I'm planning PGR+iron application once this rain passes.


----------



## Darth_V8r (Jul 18, 2019)

LOL. This is our one chance to save the world by staying home and working on the yard. Let's not screw it up, mmmk?


----------



## gkaneko (Dec 11, 2018)

Who knew staying home and doing the yard would ever save the world?


----------



## Ware (Jan 28, 2017)

My bermuda hasn't really taken off yet, but staying home has definitely given me more time to spend on various projects around the house. Even just skipping the daily commute to and from the office is giving me an extra ~5 hours a week at home that I don't normally get - not to mention the lack of commitments for our evenings and weekends. I'm sure the lawn will benefit from that once temps finally start to warm up here in Arkansas.

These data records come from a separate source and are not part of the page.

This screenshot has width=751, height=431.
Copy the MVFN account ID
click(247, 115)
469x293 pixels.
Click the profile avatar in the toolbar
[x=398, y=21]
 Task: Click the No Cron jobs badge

If people weren't getting sick and everyone was back to work, I think I could definitely get used to the "quarantine" lifestyle. I'm curious to see how our society as a whole changes after all this is over. I could see a trend of people focusing more on the things closest to them for a while. Or maybe everyone will be sick of staying home and start taking more long vacations - who knows. :lol:


----------



## gkaneko (Dec 11, 2018)

Ware said:


> If people weren't getting sick and everyone was back to work, I think I could definitely get used to the "quarantine" lifestyle. I'm curious to see how our society as a whole changes after all this is over. I could see a trend of people focusing more on the things closest to them for a while. Or maybe everyone will be sick of staying home and start taking more long vacations - who knows. :lol:


I am curious about how things change too. Hopefully we get a perspective change for the better. Maybe we'll be more conservation minded. Be more family focused, who knows.


----------



## pennstater2005 (Jul 17, 2017)

Nah. Most folks will forget and party on. I'm a homebody anyway so this hasn't been too big a change. More so for my kids missing their friends.


----------



## FlowRider (Apr 7, 2019)

My yard is definitely improving. I am at mid-April, and I have not been given a HOA warning letter (yet)! We just had another "inspection" yesterday but my front yard looked really well kept, IMHO.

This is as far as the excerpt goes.